Sunday, December 04, 2011

MetroDocs: First Rotation (3rdyr - 2ndsem)

We had our first duty for this semester at Metro Docs. It is located at Rizal. We stayed there for 4 days (Graveyard Shift). The hospital is not that big but it sure is clean and comfy (basing on the ambiance) and it’s really far from where I’m coming from (Makati) I need to transfer rides five times before reaching the destination. The place within the hospital’s vicinity is actually nice since it’s full of commercial establishments. We’re assigned in the ward and it’s nothing new for me. My groupmates are also retained (except for three, so they were replaced by new people that I also know) so there’s no hassle when it comes to working relationship.
Having the duty on the ward was not really my favorite because it’s like a never ending routine without that much of action compared to OR/DR cases. I’m still doing my job though, even if taking Vital Signs was boring, I have to because as what is stated.. it is VITAL and it’s my responsibility too.


First day
Muri (my group mate/sis/friend) shared duties for one patient. She would take the RR/Temp and I’d take the BP/PR. Our patient has been diagnosed with CAP (if I’m not mistaken) She’s 73 years old and has so many contraptions (IVF, ET, NGT) She can’t even talk and she looks so weak and pale. I was the one assigned by our Clinical Instructor for the first feeding (via Nasogastric Tube) it was my first time in the real setting and I find it fun. Our patient responses by just nodding her head and rasing her eyebrows whenever I ask her questions or whenever I knock at the door and tell her that I’d get her VS and whether it is Normal.
My groupmates and I had fun together we always talk about The Walking Dead, Zombies, Ghost stories, Movies and stuff, we’d also like to exchange jokes just for us to be kept awake.


Second Day
I’ve got the same patient in the second day but now, I’m by myself because there’s a lot of patient in the ward that day. I was the one responsible for taking her VS every hour. She seems to be recovering because she’s a lot energetic than she was in our first day and she seems happy. I, again was instructed to feed her and change her IVF, the usual things you do in the ward. At the last hour for taking VS, I said goodbye to her and her significant other watching her. We’ll not be seeing each other for a week and I’m also not certain by that time if she would still be there or if she would be discharged.


Third Day
Our group is starting to cram, again. I hate it because our sub-group never had those kind of experiences when it comes to deadlines and paper works requirements. Maybe it’s because our new leader doesn’t also know us all that well yet. I don’t know, I wish we could make this work our for the whole sem, because we have to. Aside from me, doing the AnaPhy for the case, I also started to edit the Initial Data Base and the other information needed in the Functional Health Patterns of our case.

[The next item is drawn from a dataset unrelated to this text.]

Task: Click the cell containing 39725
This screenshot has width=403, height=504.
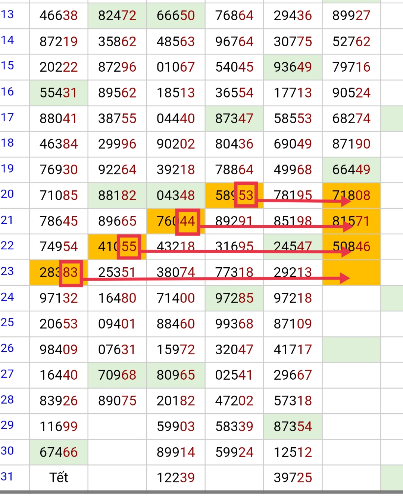Action: [x=293, y=477]
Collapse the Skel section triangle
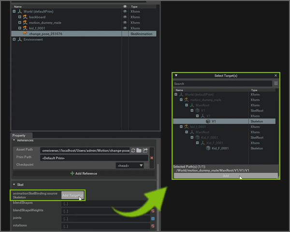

There’s just too much to revise and add on from what my other group mate has done.
I’ve got a new patient also this time. He’s a 2-year old kid and he’s situation is not that critical compared to my first patient. There’s a lot of drama this day because we’re all stressed on how to handle our time for there’s also an upcoming orientation 5 hours after our shift (WHAT IS SLEEP?!) But I can’t complain, I wanted this and I have to live with it no matter what.
Just an hour before we’re about to be allowed to go home, one of the patient had Cardiac Arrest. It’s just sad because who wants that kind of situation anyway? And I also received a news from one of the staff nurse that my previous patient (73 y/o) has died few days after our duty. Muri and I were really shocked because she seems to be recovering at the time we left.

Final Day
All of us (the group) are deprived from quality sleep. We all look like we’re pandas and zombies. I’m just thankful that it is the last day and we’re gonna have some deserved rest after. The afternoon before the shift, we had our orientation at PNPGH. It’s our group’s second time to be in there.
My patient this time was a young girl with DHF. She’s having fever still so we need to monitor her closely but because of case pres, we’re not that required to look after her (the staff nurses are the one’s doing the job for the shift) We presented our case and there’s a lot of correction to be made. The lack of supporting details especially the laboratory results and diagnostic examinations ruined it all. We should have planned it better. I wish we can bounce back and have a better requirement to pass the next rotation.
What I’ve learned about this rotation: TEAM WORK really matters. SLEEP is priceless for Nursing (as always and good time management can save you from toxicity. I wish we’d have a better performance next rotation. Oyeah!